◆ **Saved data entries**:
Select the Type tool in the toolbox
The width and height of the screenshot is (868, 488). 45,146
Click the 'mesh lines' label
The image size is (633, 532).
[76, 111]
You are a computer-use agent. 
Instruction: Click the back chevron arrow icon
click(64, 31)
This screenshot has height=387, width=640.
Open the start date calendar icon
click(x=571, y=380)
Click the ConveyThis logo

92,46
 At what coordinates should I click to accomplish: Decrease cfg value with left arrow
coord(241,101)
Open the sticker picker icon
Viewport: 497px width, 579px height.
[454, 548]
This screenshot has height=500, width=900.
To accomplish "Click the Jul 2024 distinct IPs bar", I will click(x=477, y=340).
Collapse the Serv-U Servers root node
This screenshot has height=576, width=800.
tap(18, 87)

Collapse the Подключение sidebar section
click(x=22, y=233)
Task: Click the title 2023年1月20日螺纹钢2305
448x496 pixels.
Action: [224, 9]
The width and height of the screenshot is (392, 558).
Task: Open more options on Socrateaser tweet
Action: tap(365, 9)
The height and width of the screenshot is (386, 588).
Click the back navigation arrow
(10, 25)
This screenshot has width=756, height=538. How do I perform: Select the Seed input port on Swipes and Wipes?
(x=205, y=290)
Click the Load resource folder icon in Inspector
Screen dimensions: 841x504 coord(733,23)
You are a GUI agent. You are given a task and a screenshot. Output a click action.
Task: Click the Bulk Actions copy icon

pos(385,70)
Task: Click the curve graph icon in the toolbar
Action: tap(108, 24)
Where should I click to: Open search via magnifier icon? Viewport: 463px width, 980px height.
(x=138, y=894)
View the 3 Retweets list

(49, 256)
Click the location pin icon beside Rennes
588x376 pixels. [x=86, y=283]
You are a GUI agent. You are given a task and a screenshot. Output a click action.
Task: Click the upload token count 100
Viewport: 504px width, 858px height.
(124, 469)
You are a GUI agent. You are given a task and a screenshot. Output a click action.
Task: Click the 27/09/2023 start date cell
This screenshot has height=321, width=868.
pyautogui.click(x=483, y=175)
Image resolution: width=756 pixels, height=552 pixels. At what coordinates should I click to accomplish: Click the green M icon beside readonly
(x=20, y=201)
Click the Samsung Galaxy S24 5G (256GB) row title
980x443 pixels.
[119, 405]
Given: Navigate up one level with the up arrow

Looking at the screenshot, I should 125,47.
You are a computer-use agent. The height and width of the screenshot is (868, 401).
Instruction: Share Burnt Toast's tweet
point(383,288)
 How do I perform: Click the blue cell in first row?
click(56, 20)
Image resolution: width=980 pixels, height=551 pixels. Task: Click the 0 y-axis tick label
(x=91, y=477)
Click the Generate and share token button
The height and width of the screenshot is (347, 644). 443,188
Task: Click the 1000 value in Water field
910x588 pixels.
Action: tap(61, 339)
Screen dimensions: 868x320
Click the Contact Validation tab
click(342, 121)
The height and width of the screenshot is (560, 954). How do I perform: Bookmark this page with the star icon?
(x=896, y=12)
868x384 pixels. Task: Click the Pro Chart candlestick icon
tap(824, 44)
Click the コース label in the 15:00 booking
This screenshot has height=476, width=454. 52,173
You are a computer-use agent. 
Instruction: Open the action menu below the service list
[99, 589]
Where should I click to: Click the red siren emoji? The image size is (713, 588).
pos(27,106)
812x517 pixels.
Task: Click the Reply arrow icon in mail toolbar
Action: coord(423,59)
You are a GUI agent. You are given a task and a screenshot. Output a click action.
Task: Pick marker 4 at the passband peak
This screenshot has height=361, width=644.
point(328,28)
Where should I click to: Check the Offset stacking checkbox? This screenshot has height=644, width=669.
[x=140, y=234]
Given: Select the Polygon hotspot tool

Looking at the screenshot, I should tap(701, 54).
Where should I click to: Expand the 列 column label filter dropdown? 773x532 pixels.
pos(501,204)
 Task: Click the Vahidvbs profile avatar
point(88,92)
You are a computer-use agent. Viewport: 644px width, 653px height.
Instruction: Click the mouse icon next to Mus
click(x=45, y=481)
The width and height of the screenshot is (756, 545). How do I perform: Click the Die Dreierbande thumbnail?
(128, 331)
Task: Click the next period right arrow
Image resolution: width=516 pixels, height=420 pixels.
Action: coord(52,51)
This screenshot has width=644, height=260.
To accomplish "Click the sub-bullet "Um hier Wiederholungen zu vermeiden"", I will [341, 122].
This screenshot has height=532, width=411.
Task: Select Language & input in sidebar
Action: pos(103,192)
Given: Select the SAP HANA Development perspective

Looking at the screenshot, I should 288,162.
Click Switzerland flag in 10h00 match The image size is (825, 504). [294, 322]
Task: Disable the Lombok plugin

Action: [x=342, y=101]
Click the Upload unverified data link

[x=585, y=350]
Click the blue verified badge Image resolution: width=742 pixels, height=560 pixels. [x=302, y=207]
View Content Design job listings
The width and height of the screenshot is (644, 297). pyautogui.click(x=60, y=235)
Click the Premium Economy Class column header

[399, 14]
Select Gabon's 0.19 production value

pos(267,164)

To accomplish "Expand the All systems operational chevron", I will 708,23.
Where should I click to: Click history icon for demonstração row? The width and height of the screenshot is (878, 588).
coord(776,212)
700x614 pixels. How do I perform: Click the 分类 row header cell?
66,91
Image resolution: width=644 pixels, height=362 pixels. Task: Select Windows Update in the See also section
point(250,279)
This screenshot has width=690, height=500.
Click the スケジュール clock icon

◆ **Goal of the exercise**:
Above are the entries; give them back verbatim.

◆ **Answer below**:
Select the Type tool in the toolbox
The width and height of the screenshot is (868, 488). 45,146
Click the 'mesh lines' label
The image size is (633, 532).
[76, 111]
You are a computer-use agent. 
Instruction: Click the back chevron arrow icon
click(64, 31)
This screenshot has height=387, width=640.
Open the start date calendar icon
click(x=571, y=380)
Click the ConveyThis logo

92,46
 At what coordinates should I click to accomplish: Decrease cfg value with left arrow
coord(241,101)
Open the sticker picker icon
Viewport: 497px width, 579px height.
[454, 548]
This screenshot has height=500, width=900.
To accomplish "Click the Jul 2024 distinct IPs bar", I will click(x=477, y=340).
Collapse the Serv-U Servers root node
This screenshot has height=576, width=800.
tap(18, 87)

Collapse the Подключение sidebar section
click(x=22, y=233)
Task: Click the title 2023年1月20日螺纹钢2305
448x496 pixels.
Action: [224, 9]
The width and height of the screenshot is (392, 558).
Task: Open more options on Socrateaser tweet
Action: tap(365, 9)
The height and width of the screenshot is (386, 588).
Click the back navigation arrow
(10, 25)
This screenshot has width=756, height=538. How do I perform: Select the Seed input port on Swipes and Wipes?
(x=205, y=290)
Click the Load resource folder icon in Inspector
Screen dimensions: 841x504 coord(733,23)
You are a GUI agent. You are given a task and a screenshot. Output a click action.
Task: Click the Bulk Actions copy icon

pos(385,70)
Task: Click the curve graph icon in the toolbar
Action: tap(108, 24)
Where should I click to: Open search via magnifier icon? Viewport: 463px width, 980px height.
(x=138, y=894)
View the 3 Retweets list

(49, 256)
Click the location pin icon beside Rennes
588x376 pixels. [x=86, y=283]
You are a GUI agent. You are given a task and a screenshot. Output a click action.
Task: Click the upload token count 100
Viewport: 504px width, 858px height.
(124, 469)
You are a GUI agent. You are given a task and a screenshot. Output a click action.
Task: Click the 27/09/2023 start date cell
This screenshot has height=321, width=868.
pyautogui.click(x=483, y=175)
Image resolution: width=756 pixels, height=552 pixels. At what coordinates should I click to accomplish: Click the green M icon beside readonly
(x=20, y=201)
Click the Samsung Galaxy S24 5G (256GB) row title
980x443 pixels.
[119, 405]
Given: Navigate up one level with the up arrow

Looking at the screenshot, I should 125,47.
You are a computer-use agent. The height and width of the screenshot is (868, 401).
Instruction: Share Burnt Toast's tweet
point(383,288)
 How do I perform: Click the blue cell in first row?
click(56, 20)
Image resolution: width=980 pixels, height=551 pixels. Task: Click the 0 y-axis tick label
(x=91, y=477)
Click the Generate and share token button
The height and width of the screenshot is (347, 644). 443,188
Task: Click the 1000 value in Water field
910x588 pixels.
Action: tap(61, 339)
Screen dimensions: 868x320
Click the Contact Validation tab
click(342, 121)
The height and width of the screenshot is (560, 954). How do I perform: Bookmark this page with the star icon?
(x=896, y=12)
868x384 pixels. Task: Click the Pro Chart candlestick icon
tap(824, 44)
Click the コース label in the 15:00 booking
This screenshot has height=476, width=454. 52,173
You are a computer-use agent. 
Instruction: Open the action menu below the service list
[99, 589]
Where should I click to: Click the red siren emoji? The image size is (713, 588).
pos(27,106)
812x517 pixels.
Task: Click the Reply arrow icon in mail toolbar
Action: coord(423,59)
You are a GUI agent. You are given a task and a screenshot. Output a click action.
Task: Pick marker 4 at the passband peak
This screenshot has height=361, width=644.
point(328,28)
Where should I click to: Check the Offset stacking checkbox? This screenshot has height=644, width=669.
[x=140, y=234]
Given: Select the Polygon hotspot tool

Looking at the screenshot, I should tap(701, 54).
Where should I click to: Expand the 列 column label filter dropdown? 773x532 pixels.
pos(501,204)
 Task: Click the Vahidvbs profile avatar
point(88,92)
You are a computer-use agent. Viewport: 644px width, 653px height.
Instruction: Click the mouse icon next to Mus
click(x=45, y=481)
The width and height of the screenshot is (756, 545). How do I perform: Click the Die Dreierbande thumbnail?
(128, 331)
Task: Click the next period right arrow
Image resolution: width=516 pixels, height=420 pixels.
Action: coord(52,51)
This screenshot has width=644, height=260.
To accomplish "Click the sub-bullet "Um hier Wiederholungen zu vermeiden"", I will [341, 122].
This screenshot has height=532, width=411.
Task: Select Language & input in sidebar
Action: pos(103,192)
Given: Select the SAP HANA Development perspective

Looking at the screenshot, I should 288,162.
Click Switzerland flag in 10h00 match The image size is (825, 504). [294, 322]
Task: Disable the Lombok plugin

Action: [x=342, y=101]
Click the Upload unverified data link

[x=585, y=350]
Click the blue verified badge Image resolution: width=742 pixels, height=560 pixels. [x=302, y=207]
View Content Design job listings
The width and height of the screenshot is (644, 297). pyautogui.click(x=60, y=235)
Click the Premium Economy Class column header

[399, 14]
Select Gabon's 0.19 production value

pos(267,164)

To accomplish "Expand the All systems operational chevron", I will 708,23.
Where should I click to: Click history icon for demonstração row? The width and height of the screenshot is (878, 588).
coord(776,212)
700x614 pixels. How do I perform: Click the 分类 row header cell?
66,91
Image resolution: width=644 pixels, height=362 pixels. Task: Select Windows Update in the See also section
point(250,279)
This screenshot has width=690, height=500.
Click the スケジュール clock icon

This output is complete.